5. Province, country or other jurisdiction of incorporation
Philippines
6. Industry Classification Code(SEC Use Only)
7. Address of principal office
L2 - L5 14th Fl., Philippine Stock Exchange Tower, 5th Ave. cor. 28th St., BGC, Taguig City Postal Code 1634
8. Issuer's telephone number, including area code
(02) 8396-5270
9. Former name or former address, if changed since last report
None
10. Securities registered pursuant to Sections 8 and 12 of the SRC or Sections 4 and 8 of the RSA
Title of Each Class Number of Shares of Common Stock Outstanding and Amount of Debt Outstanding
Common 324,620,008
11. Indicate the item numbers reported herein
None

The Exchange does not warrant and holds no responsibility for the veracity of the facts and representations contained in all corporate disclosures, including financial reports. All data contained herein are prepared and submitted by the disclosing party to the Exchange, and are disseminated solely for purposes of information. Any questions on the data contained herein should be addressed directly to the Corporate Information Officer of the disclosing party.

DFNN, Inc.DFNN

PSE Disclosure Form 4-30 - Material Information/Transactions References: SRC Rule 17 (SEC Form 17-C) and
Sections 4.1 and 4.4 of the Revised Disclosure Rules

Subject of the Disclosure

Private Placement

Background/Description of the Disclosure

On 15 March 2024, the DFNN Board of Directors approved the authority to obtain private placements to raise additional capital of up to PhP 450M for the following: (a) to pay existing debts, (b) to expand the business by venturing into cybersecurity and Artificial Intelligence (AI) business and/or create or acquire new gaming platforms; and (c) to pay taxes and fees for issuance and listing of the new shares arising from the private placements.

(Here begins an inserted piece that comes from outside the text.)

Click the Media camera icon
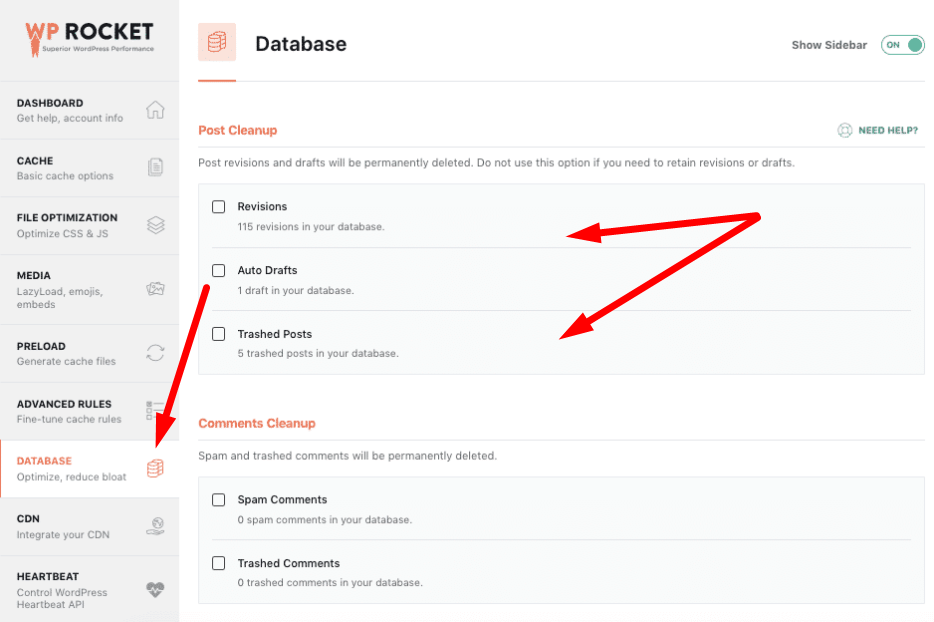The width and height of the screenshot is (934, 622). tap(155, 289)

The Board further granted exclusive authority to Nautilus International Management Corp. to subscribe and/or designate investors to the Private Placement. The Board authorized the President and/or Treasurer to accept the subscriptions and execute relevant subscription agreements thereto. The Board also delegated the authority to the management to set the price for the subscriptions.

The Board also set the meeting of the shareholders on 17 May 2024 to ratify the private placements and approve the listing thereof.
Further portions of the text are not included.